Deborah Margo : Mémoire et poésie tridimensionnelle
La poésie visuelle de l’exposition Casting de Deborah Margo, découlant d’une imagination ludique et fertile, saura envoûter les amants de la sculpture minimaliste.
Les oeuvres de Deborah Margo sont regroupées dans deux pièces de la Galerie d’art d’Ottawa. Sans pour autant avoir été conçues précisément dans le but d’être exposées simultanément, les sculptures comportent d’indubitables liens intrinsèques, tant par leur esthétique minimaliste que par une authentique poésie transcendant le sujet. Bien que minimalistes, elles offrent suffisamment d’information pour suggérer une signification globale tout en transposant le visiteur dans un univers où se mêlent la réalité, une pensée analytique et une imagination ludique et fertile.
La première pièce regroupe six oeuvres interprétant, chacune à sa manière, un aspect de la territorialité, de la géographie, et leur lien avec les activités des êtres humains. Dans l’oeuvre La Nostalgie des continents à la dérive, II, une fenêtre en bois est entrouverte et un panneau est voilé de papier noir subtilement perforé. En observant attentivement, on découvre une carte du Moyen-Orient, plus précisément une image par satellite rendant compte de la luminosité des grandes villes. Une seconde sculpture, intitulée Cylindre de Bayswater, est disposée en plein centre de l’espace d’exposition. Un large rouleau de papier est suspendu par de solides tiges d’acier et le papier est déroulé jusqu’au plancher. L’artiste s’est appliquée à préserver les marques causées par des frottis de graphite alors que la grande bande de papier était accolée sur les murs d’un tunnel où avaient été effacés les graffitis qui les ornaient. Elle a voulu ainsi garder la mémoire de cet endroit et de ce qui avait été effacé, faisant écho aux activités s’y étant déroulées.
Registres de présences de Deborah Margo, en cours depuis 1999. Plume et encre sur un lutrin de bois et de verre. |
Deborah Margo porte une attention particulière à la facture de ses sculptures. Les matériaux sont soigneusement sélectionnés et ajoutent une dimension au travail. Du délicat papier strié et abîmé par les frottis aux carrés de papier sablé découpés et recouverts d’épaisses couches de peinture pastel puis aux minuscules trous arborant un mur et formant une carte géographique, la matérialité participe à la congruence de la pensée poétique et de la forme.

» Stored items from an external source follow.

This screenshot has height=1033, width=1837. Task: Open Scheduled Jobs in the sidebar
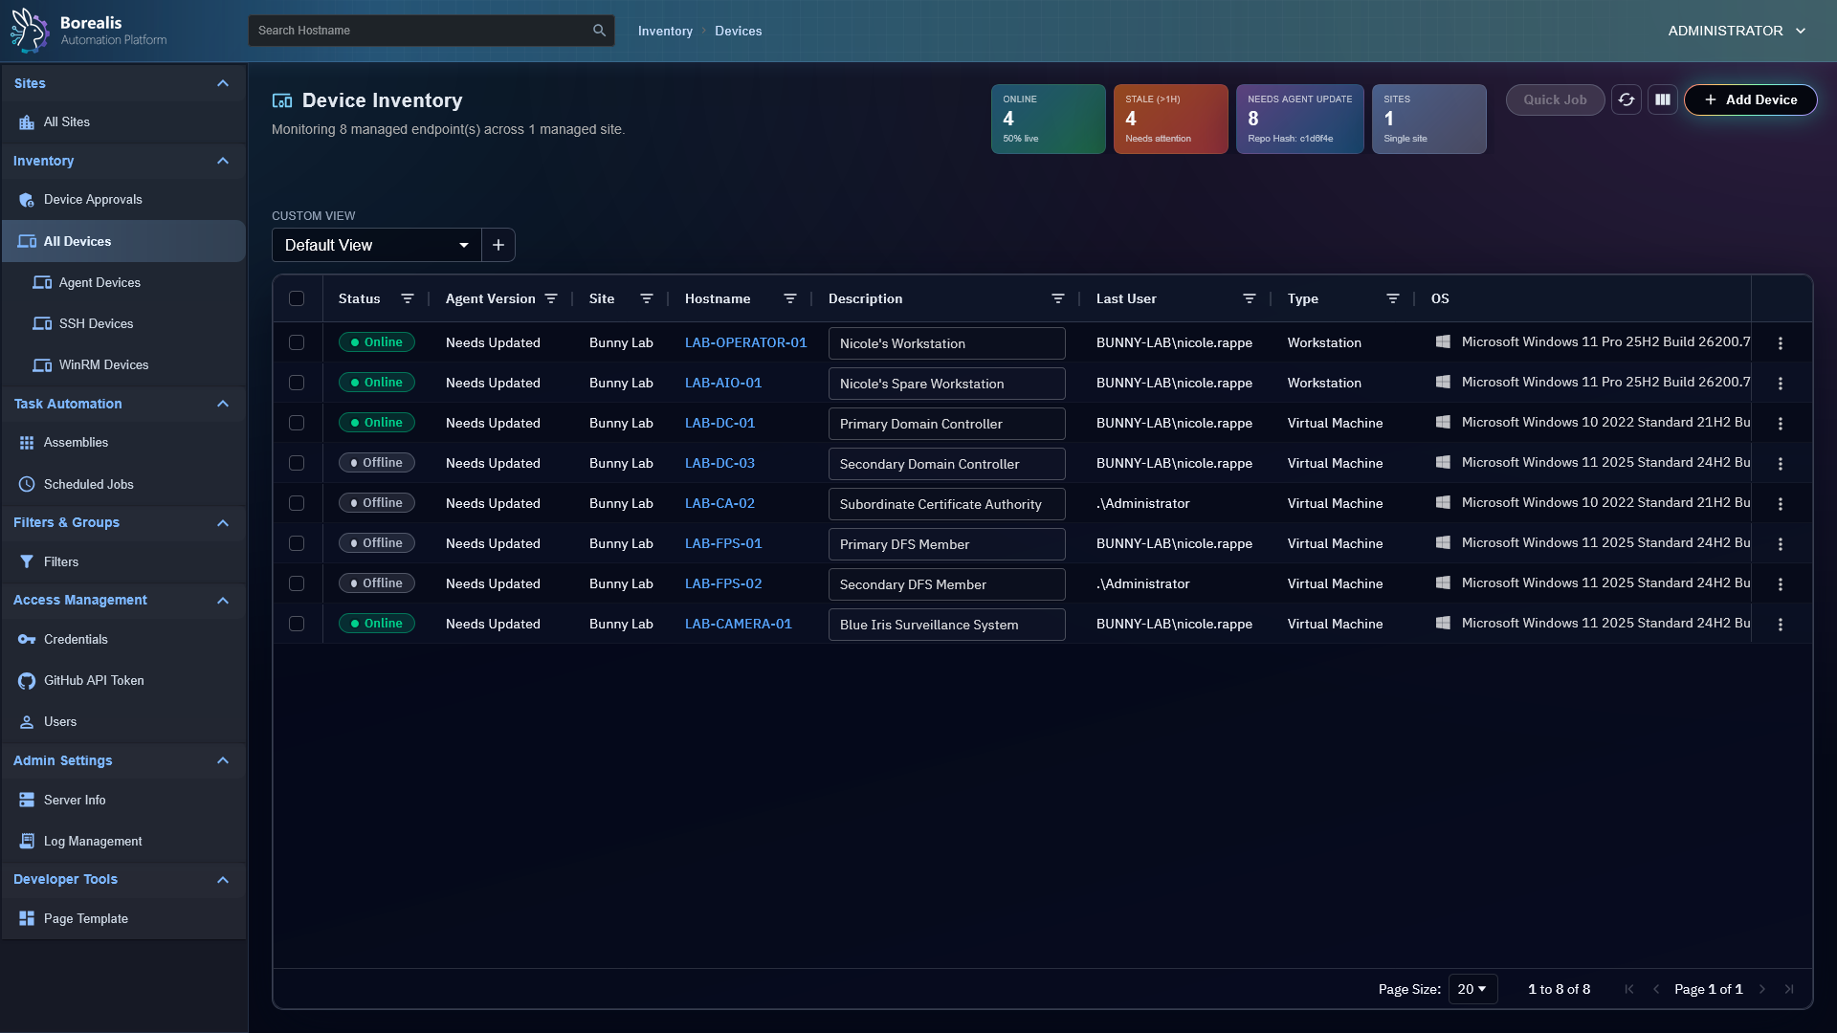pos(88,484)
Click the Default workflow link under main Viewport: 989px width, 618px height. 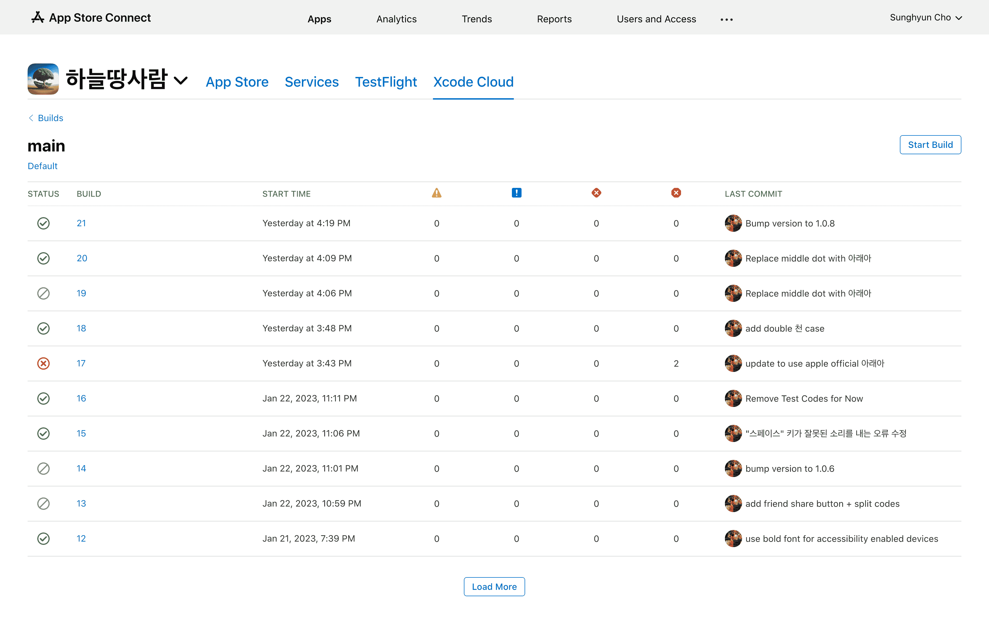pyautogui.click(x=43, y=166)
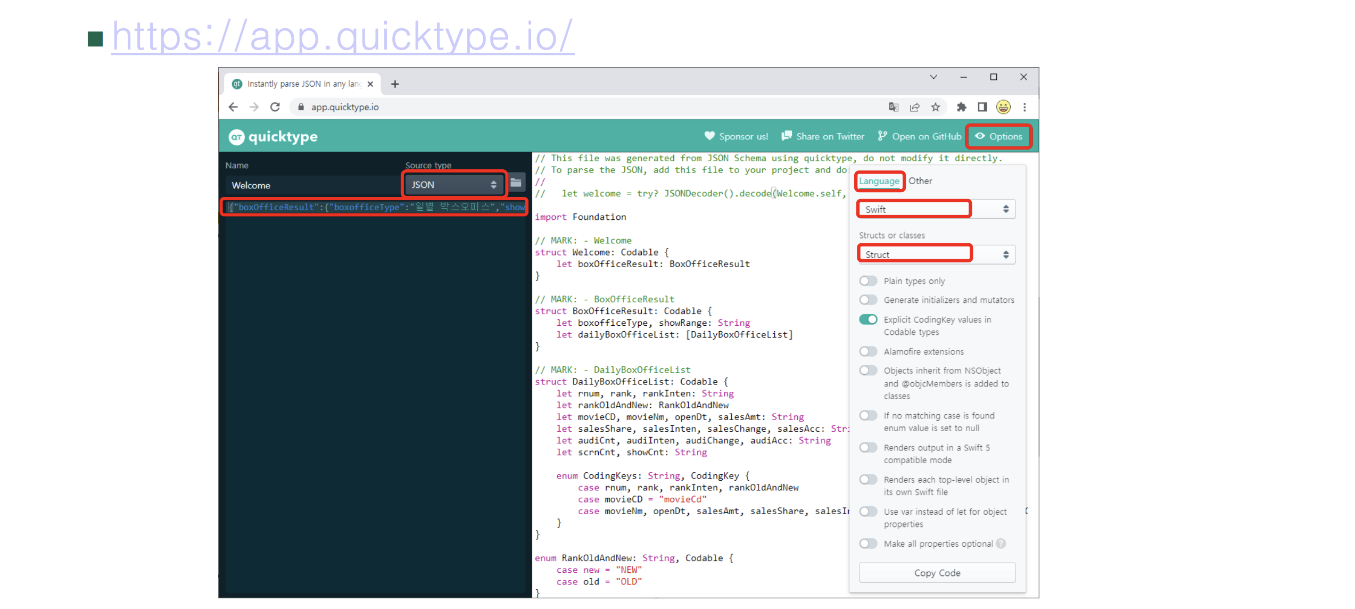The image size is (1355, 609).
Task: Click the emoji profile avatar icon
Action: [x=1003, y=107]
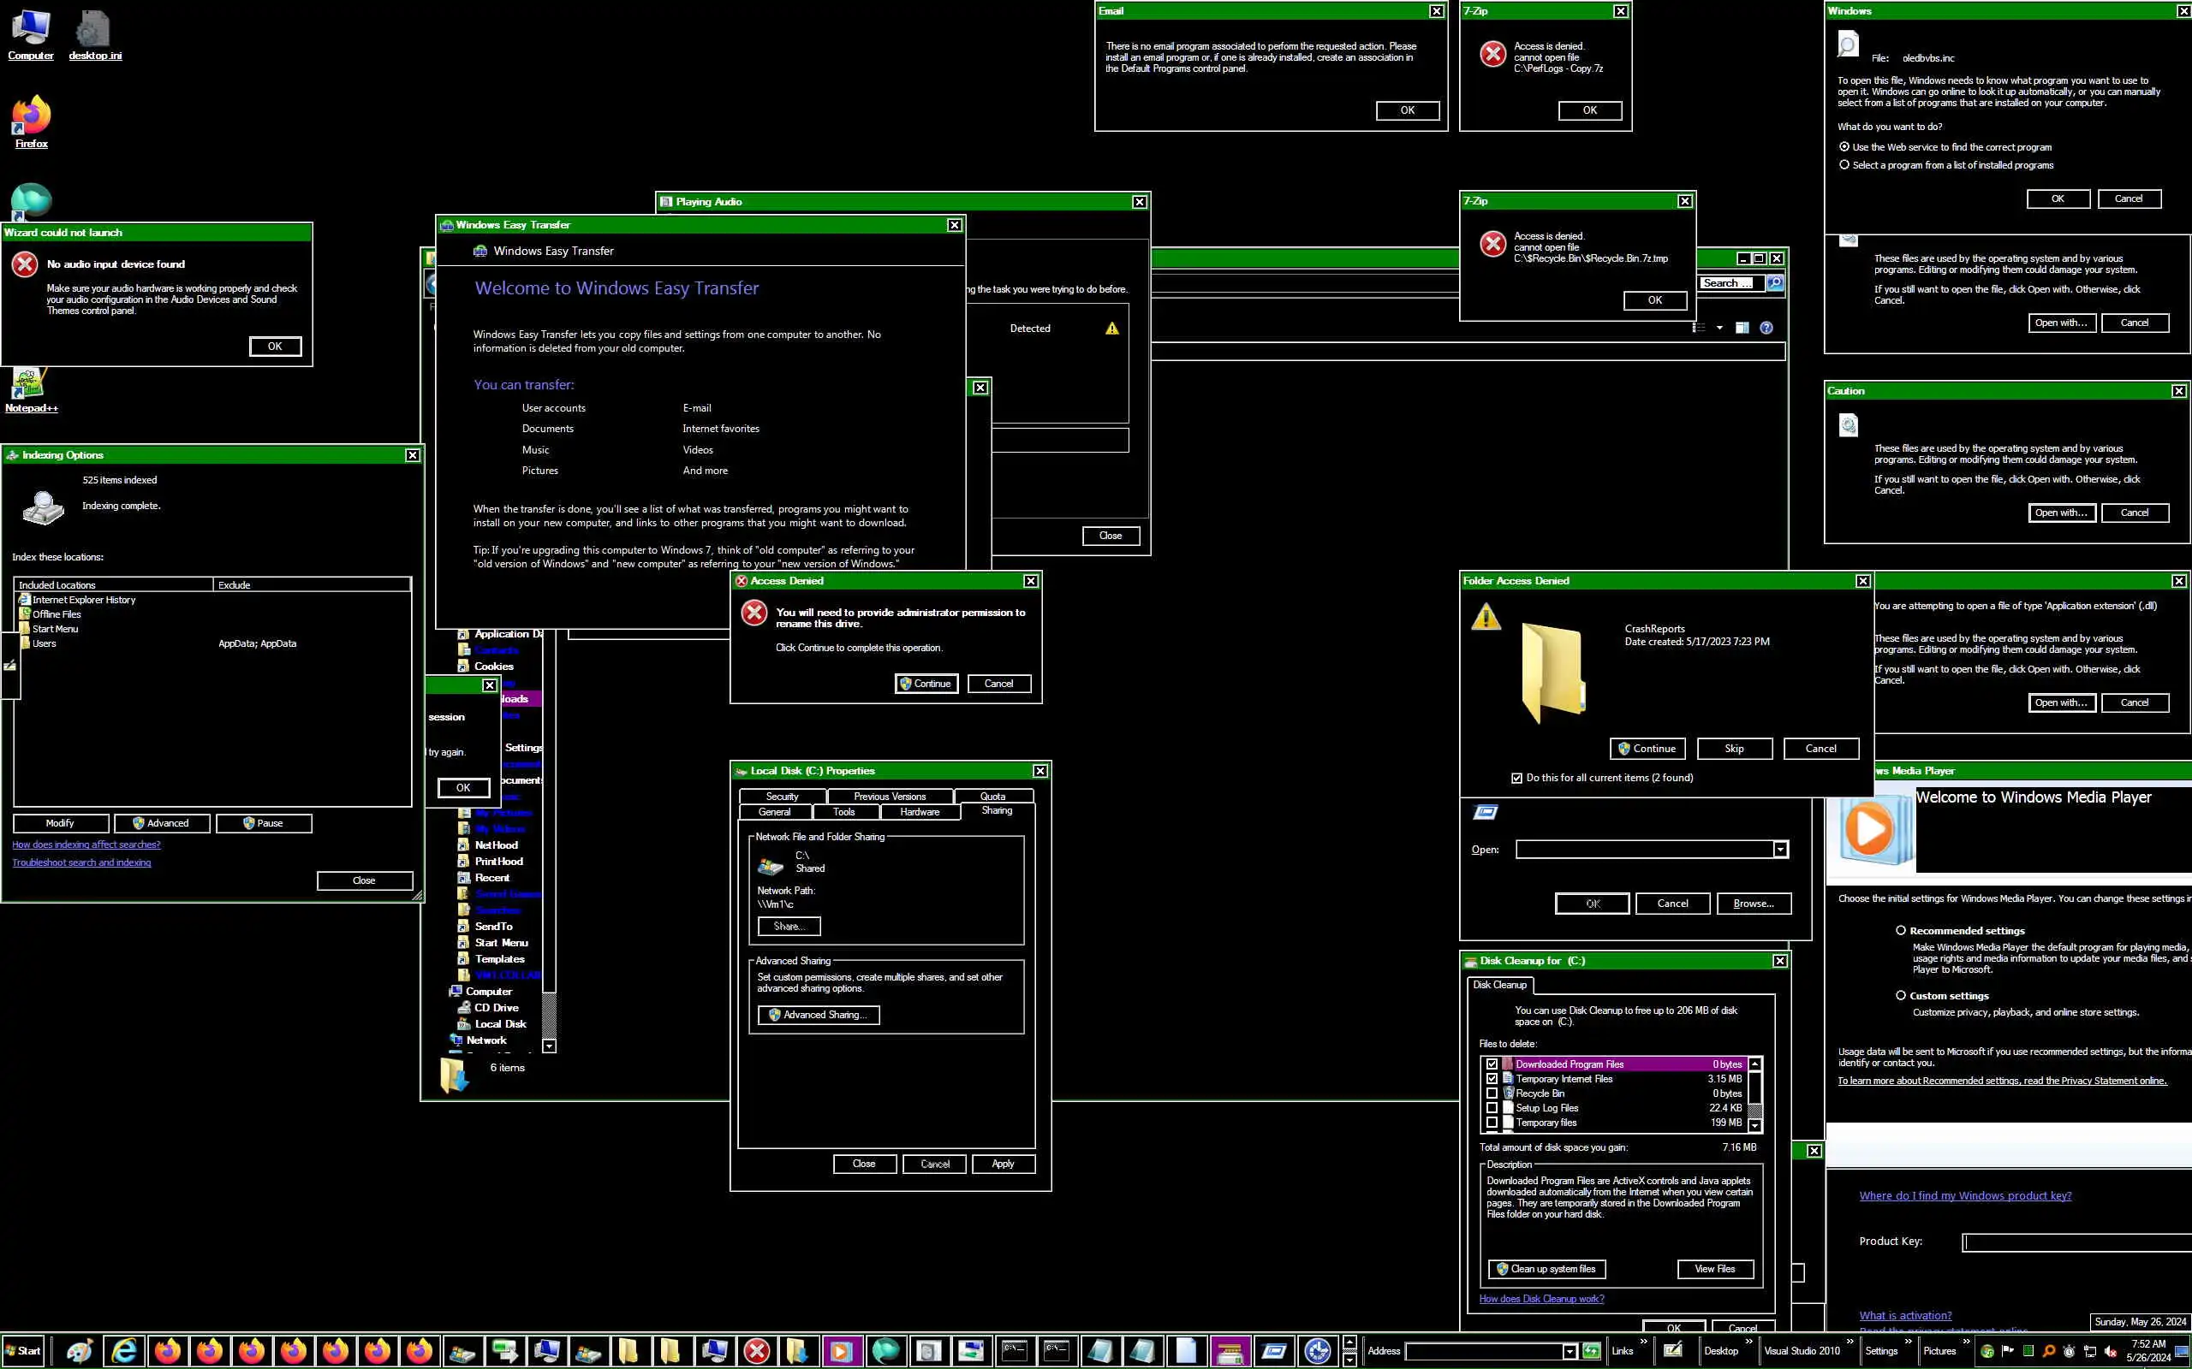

Une ambiance calme, austère et quelque peu sinistre règne dans la seconde pièce. Le visiteur est entouré de lutrins accrochés au mur sur lesquels reposent des feuilles aux mystérieuses inscriptions codées, d’épaisses feuilles de papier recyclé empilées dans un coin et de grosses boules de sucre difformes et colorées. Il se trouve devant une énigme. Une voix masculine lit des textes semblant provenir de documents officiels, mais la trame sonore est saccadée et le résultat est un désordre auditif presque indéchiffrable, donnant tout de même le ton. Les titres des oeuvres recèlent certains indices: Registres de présences ou Histoires médicales.
L’oeuvre de Margo exprime une mémoire en inscrivant les traces d’activités humaines vouées à l’oubli ou celles qui sont classées pour être ultérieurement détruites. Les documents ayant servi à la création de certaines oeuvres "retrouvent une vie, même si personne ne peut les lire. Ce sont des souvenirs. C’est l’histoire du temps, l’idée que quelqu’un était là", explique l’artiste. Deborah Margo possède ce rare talent de pouvoir traiter de thèmes graves et d’en extraire l’essence pour ensuite offrir une réinterprétation lyrique, sensible et personnelle.